** Actions to take **
A: Summarize the article on MDMA therapy for PTSD in two sentences.
B: Transcribe the passage of the article on MDMA therapy for PTSD starting at "PTSD can be" and ending at "anxiety, and paranoia.".

** Excerpt provided **

Relief MAPS

MDMA is expected to get federal approval as a therapy treatment by 2024


Post Traumatic Stress Disorder (PTSD) affects roughly 5% of U.S. adults every year, according to the Centers for Disease Control (CDC). That number is likely low, as many who suffer from it go undiagnosed. 

PTSD can be a debilitating condition. People get stuck in negative thought loops, feeling impulsive, sometimes explosive anger, and experiencing uncontrollable bouts of fear, guilt and shame. Many who suffer from PTSD lose interest in things they love, and those with severe cases often deal with long-term insomnia, anxiety, and paranoia. 

The condition wasn’t officially recognized as a disorder until 1980, according to the National Center for PTSD. And six years later, Dr. Rick Doblin founded the Multidisciplinary Association for Psychedelic Studies (MAPS), a nonprofit organization dedicated to researching the healing potential of MDMA and other psychedelics. Doblin, having experimented with MDMA personally, recognized its unique potential as a therapy drug — particularly for PTSD and other forms of trauma. 

The research MAPS spearheaded, funded and otherwise supported in the decades since has helped move the needle on this substance. The latest MAPS-funded study, published in Nature Medicine, is a landmark piece of research that seems to justify everything the organization has worked toward over the last 37 years. 

It was an 18-week, phase-three clinical trial of MDMA-assisted therapy for PTSD among a racially diverse set of 52 patients. Nearly 30% of participants suffered from moderate PTSD and the other 73.1% suffered from severe PTSD. More than 80% had a lifetime history of suicidal ideation. A “substantial portion of participants,” the researchers wrote, dealt with simultaneous conditions like depression, multiple sources of trauma and dissociative PTSD, which are all associated with treatment resistance.

For the study, patients underwent three 90-minute sober sessions with a two-person therapy team for preparation. They were then randomized to receive either MDMA treatment or a placebo, with therapy once a month for three months. Every treatment period consisted of three eight-hour dosing sessions in conjunction with therapy with a MAPS-trained, state-licensed therapist.

** Information shown **

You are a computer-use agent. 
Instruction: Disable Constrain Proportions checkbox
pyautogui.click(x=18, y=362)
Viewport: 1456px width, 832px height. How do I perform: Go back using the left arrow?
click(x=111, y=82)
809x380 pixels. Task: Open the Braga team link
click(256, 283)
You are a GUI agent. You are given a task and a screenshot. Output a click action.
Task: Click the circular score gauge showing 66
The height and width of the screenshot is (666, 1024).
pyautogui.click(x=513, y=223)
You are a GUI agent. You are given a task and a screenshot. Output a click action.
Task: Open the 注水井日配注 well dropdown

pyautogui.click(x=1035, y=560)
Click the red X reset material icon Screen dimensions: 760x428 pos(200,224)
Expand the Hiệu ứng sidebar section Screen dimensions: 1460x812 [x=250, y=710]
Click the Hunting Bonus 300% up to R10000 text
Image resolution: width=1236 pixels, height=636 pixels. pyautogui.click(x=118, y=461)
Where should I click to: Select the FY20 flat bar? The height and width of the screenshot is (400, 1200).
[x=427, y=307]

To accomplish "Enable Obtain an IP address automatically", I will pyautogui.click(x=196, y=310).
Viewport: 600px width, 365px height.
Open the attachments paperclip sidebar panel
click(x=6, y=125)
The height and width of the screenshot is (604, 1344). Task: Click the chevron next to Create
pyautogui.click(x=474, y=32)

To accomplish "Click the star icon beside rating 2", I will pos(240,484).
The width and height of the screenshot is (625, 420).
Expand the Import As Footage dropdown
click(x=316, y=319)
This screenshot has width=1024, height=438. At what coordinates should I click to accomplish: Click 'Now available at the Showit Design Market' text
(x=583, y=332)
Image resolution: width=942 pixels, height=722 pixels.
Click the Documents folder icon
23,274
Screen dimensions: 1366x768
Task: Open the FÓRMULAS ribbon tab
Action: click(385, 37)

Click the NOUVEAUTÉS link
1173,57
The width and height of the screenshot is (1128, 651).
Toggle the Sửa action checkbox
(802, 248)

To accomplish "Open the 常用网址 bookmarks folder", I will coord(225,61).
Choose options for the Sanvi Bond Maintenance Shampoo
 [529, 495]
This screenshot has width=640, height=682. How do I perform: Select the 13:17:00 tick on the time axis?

** Solved problems **
A: PTSD affects roughly 5% of U.S. adults each year and can be debilitating, and six years after it was officially recognized as a disorder in 1980, Dr. Rick Doblin founded MAPS to research the healing potential of MDMA and other psychedelics. The latest MAPS-funded study, published in Nature Medicine, was an 18-week, phase-three clinical trial of MDMA-assisted therapy for PTSD among 52 racially diverse patients, and MDMA is expected to get federal approval as a therapy treatment by 2024.

B:
PTSD can be a debilitating condition. People get stuck in negative thought loops, feeling impulsive, sometimes explosive anger, and experiencing uncontrollable bouts of fear, guilt and shame. Many who suffer from PTSD lose interest in things they love, and those with severe cases often deal with long-term insomnia, anxiety, and paranoia.